View Full Version : Flamed pattern on uke I'm building

02-14-2011, 06:49 AM
Anyone done a flame finish? I am building a mahogany uke from a kit and am wondering if a "flame" pattern could be done without an acetylene torch (I know from working with gun stocks that is what's needed.)
I have a pencil butane torch with MAPP gass (a little hotter than butane).
Anyone? I've googled without success.

02-14-2011, 08:49 AM
I did it on a neck once with a sandblaster. I sanded it to 600 grit or so and then "striped" it using a very fine grit in my blaster. The sandblasted area darkened during staining the same way the curl in real flamed wood. I did it for fun but figured wood isn't too hard to come by so I'd prefer to go that route.

02-14-2011, 09:34 AM
If you take a rolled rag with ridges and soak it in a darker stain than your wood, then roll it across your uke face, you can create fake flame....
Or at least that's how they used to do it before photo-flame....
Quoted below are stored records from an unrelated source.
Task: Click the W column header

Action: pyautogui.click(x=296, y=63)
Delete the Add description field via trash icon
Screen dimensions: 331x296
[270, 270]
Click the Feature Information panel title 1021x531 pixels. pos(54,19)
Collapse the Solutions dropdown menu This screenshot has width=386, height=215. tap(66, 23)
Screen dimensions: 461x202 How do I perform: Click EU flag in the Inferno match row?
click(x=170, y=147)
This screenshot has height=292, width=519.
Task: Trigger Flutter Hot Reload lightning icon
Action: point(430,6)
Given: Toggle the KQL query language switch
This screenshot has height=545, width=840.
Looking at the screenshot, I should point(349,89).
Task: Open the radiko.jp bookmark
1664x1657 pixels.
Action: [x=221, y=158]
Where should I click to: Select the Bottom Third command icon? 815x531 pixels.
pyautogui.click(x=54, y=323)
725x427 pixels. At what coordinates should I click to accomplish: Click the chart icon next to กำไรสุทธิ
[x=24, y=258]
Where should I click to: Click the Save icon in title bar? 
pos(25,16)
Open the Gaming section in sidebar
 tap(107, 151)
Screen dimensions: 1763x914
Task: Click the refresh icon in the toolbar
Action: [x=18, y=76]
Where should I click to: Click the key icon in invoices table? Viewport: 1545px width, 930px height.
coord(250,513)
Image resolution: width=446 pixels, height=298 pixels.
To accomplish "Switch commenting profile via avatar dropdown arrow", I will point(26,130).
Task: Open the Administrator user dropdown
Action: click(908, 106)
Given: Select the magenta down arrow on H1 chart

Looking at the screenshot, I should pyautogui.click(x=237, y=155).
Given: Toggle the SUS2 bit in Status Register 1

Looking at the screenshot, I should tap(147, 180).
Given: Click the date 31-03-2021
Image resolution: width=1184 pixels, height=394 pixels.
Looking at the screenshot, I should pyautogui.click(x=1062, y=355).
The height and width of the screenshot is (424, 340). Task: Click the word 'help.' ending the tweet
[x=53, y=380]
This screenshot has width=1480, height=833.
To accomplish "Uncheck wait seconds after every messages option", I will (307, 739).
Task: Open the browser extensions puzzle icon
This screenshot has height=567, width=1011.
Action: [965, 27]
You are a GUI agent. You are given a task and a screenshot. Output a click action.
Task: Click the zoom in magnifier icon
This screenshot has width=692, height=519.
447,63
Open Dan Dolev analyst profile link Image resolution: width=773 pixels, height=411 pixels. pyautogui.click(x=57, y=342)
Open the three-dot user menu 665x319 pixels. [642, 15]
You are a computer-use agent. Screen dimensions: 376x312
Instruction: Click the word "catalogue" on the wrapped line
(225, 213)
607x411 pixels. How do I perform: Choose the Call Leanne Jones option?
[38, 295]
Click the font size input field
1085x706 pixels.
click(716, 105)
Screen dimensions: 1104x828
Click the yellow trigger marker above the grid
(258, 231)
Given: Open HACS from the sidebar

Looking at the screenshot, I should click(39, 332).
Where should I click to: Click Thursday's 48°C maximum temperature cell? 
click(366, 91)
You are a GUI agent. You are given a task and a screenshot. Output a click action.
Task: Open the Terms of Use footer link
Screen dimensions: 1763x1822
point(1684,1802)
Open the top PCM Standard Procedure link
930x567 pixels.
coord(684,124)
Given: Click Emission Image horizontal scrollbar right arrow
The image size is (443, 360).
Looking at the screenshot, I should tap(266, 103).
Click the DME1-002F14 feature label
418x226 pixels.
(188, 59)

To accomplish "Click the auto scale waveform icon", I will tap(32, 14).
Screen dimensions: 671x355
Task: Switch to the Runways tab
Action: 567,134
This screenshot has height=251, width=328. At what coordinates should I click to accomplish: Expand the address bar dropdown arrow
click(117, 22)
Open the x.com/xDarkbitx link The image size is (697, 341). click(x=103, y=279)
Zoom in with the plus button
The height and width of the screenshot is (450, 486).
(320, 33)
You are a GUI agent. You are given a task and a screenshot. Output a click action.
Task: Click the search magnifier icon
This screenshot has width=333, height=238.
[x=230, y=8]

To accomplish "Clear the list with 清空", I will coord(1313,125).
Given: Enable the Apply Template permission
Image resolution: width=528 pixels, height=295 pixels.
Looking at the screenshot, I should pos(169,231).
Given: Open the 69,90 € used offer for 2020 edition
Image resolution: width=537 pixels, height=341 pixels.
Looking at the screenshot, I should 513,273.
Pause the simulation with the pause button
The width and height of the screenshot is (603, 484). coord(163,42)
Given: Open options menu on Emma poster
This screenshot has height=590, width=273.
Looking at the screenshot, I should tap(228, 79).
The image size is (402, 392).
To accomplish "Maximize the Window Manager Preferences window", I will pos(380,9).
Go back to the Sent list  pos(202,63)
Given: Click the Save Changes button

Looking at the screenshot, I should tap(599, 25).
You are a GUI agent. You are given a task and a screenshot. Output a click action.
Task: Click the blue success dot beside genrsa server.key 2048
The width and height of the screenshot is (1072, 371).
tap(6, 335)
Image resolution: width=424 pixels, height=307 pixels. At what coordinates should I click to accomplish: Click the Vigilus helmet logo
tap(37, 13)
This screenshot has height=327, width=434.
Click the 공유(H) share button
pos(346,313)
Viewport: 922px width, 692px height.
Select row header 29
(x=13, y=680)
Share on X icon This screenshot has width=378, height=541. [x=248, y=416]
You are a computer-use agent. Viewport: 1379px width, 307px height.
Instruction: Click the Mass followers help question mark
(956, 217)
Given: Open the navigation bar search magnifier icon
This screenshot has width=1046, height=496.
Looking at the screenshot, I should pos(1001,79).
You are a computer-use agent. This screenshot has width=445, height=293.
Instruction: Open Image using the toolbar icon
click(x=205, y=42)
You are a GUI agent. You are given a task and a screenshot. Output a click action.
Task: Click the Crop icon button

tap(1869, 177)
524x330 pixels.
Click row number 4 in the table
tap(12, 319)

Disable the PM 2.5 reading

You see a lot of old fiddles with faux flaming, but if you rock them back and forth the flaming doesn't move, which is the dead giveaway....

02-14-2011, 10:31 AM
I thought the origin of the term, "flamed" for that rippled figure was from the technique of marking a similar pattern of stripes onto the wood using the soot from a candle flame or a taper.

I've seen pictures of old German guitars that were patterned using this technique.

02-17-2011, 12:20 PM
I have seen an article on doing this with gunstocks using high quality walnut or maple. They called it a "suigi finish" I believe and an acetylene torch was required. Probably burn a hole in a uke body

02-18-2011, 08:56 AM
I've searched for a photo of an instrument finished in this way, but in the end it was easier to try doing an example myself on some scrap. I'm damn sure I've seen guitars with this faux flame though..

There is no scorching in the technique - the stain is just the soot from the candle flame. Bear in mind, a skilled person would make a more convincing job than my first attempt!